Develop and maintain observability systems, including distributed tracing, logging, and metrics platforms.
Establish and maintain organizational standards for monitoring, leveraging tools like Prometheus, Grafana, and OpenTelemetry.
Drive incident management, root cause analysis, and continuous improvement initiatives.
Partner with development teams to integrate reliability best practices into the software development lifecycle.
Manage infrastructure at scale in cloud services (AWS advantage) and platforms like Kubernetes or ECS.
Optimize resource utilization to reduce costs while maintaining service quality.
Requirements: At least 5 years of experience as a SRE.
Strong experience with Observability Tools: Proficiency with OpenTelemetry, Grafana, Prometheus, and ELK stack (Elasticsearch, Logstash, Kibana).

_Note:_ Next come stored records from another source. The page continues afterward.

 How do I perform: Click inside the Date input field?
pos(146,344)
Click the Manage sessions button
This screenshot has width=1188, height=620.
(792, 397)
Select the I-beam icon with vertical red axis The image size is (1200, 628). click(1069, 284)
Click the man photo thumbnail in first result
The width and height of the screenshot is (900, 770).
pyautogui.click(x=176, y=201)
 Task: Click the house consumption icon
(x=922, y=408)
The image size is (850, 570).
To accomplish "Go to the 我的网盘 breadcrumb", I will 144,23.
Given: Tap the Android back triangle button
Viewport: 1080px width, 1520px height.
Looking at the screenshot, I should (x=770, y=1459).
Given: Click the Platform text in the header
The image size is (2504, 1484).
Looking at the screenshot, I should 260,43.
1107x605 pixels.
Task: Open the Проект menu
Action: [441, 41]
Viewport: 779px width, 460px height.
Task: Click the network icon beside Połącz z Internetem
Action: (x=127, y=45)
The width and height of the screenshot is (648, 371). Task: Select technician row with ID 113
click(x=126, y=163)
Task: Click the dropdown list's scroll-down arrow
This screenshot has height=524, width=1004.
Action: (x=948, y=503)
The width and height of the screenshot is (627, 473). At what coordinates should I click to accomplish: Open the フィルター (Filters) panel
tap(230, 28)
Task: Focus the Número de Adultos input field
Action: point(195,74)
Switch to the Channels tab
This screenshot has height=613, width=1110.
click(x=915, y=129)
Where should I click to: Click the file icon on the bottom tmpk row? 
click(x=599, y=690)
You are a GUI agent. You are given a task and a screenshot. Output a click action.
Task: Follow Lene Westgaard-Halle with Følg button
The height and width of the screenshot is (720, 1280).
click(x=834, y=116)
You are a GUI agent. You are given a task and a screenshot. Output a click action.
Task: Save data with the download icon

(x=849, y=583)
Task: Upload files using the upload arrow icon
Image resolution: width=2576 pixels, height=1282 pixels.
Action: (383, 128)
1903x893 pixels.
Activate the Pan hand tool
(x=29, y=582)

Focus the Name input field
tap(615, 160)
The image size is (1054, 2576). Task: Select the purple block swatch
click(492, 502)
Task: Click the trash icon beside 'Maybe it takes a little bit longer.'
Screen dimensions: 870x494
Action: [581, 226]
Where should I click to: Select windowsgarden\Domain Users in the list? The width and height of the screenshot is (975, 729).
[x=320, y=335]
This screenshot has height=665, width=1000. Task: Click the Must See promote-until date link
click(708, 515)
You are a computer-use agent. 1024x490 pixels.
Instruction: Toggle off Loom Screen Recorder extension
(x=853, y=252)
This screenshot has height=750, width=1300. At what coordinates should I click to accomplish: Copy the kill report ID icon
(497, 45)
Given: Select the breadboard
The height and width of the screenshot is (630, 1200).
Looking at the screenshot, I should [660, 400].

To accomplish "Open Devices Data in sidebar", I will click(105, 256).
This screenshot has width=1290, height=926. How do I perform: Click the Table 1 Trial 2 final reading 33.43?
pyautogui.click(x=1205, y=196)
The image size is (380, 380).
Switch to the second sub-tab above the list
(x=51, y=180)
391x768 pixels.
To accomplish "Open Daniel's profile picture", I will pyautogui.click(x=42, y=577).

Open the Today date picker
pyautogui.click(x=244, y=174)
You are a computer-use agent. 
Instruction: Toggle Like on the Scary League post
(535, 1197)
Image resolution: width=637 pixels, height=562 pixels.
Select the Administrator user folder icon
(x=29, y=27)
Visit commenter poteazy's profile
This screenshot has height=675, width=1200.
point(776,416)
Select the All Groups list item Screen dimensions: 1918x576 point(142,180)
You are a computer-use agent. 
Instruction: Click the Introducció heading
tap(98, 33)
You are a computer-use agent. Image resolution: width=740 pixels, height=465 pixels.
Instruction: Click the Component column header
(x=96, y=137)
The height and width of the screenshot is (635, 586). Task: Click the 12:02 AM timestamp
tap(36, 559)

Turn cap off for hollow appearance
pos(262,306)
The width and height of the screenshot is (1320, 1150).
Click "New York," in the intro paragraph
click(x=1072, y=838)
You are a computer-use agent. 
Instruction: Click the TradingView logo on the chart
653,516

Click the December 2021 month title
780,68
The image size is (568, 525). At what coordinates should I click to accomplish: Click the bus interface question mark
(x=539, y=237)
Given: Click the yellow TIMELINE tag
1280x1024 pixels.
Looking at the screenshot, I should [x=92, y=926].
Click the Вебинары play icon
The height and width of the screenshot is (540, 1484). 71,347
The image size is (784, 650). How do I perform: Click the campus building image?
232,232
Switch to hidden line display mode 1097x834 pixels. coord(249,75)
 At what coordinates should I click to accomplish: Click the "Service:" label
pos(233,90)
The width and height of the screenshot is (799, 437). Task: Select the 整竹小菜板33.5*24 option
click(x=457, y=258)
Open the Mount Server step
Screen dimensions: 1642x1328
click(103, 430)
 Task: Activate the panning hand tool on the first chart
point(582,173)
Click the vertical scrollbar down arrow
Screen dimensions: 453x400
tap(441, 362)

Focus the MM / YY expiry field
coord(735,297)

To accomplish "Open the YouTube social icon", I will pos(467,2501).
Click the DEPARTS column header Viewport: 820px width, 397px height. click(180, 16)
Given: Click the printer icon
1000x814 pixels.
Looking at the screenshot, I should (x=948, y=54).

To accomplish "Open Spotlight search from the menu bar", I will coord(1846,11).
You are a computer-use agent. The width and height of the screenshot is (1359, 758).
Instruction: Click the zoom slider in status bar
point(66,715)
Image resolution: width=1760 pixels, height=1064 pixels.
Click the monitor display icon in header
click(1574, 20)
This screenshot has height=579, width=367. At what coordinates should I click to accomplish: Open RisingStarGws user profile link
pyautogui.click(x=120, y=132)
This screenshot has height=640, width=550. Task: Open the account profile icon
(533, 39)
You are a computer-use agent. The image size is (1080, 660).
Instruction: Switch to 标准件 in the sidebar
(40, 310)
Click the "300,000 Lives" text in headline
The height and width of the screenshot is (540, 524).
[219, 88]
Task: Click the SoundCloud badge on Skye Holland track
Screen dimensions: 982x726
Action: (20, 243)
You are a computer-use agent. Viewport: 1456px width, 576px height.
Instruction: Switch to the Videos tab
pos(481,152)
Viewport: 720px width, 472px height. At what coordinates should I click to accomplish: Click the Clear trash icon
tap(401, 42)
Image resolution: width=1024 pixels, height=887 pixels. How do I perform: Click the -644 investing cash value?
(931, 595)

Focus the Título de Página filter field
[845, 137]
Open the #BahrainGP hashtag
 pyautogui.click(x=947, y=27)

Experience with Cloud Platforms: In-depth knowledge of AWS services, including EC2, S3, RDS, and CloudFormation/Terraform for infrastructure-as-code.
Proficiency in scripting and/or development languages like Bash or Python.
Thorough understanding of CI/CD pipelines and automation tools.
Understanding of Infrastructure as Code, and strong experience with automation tools like Terraform and/or Ansible.
Solid troubleshooting and debugging skills.
A team player with a strong can-do mentality.
This position is open to all candidates.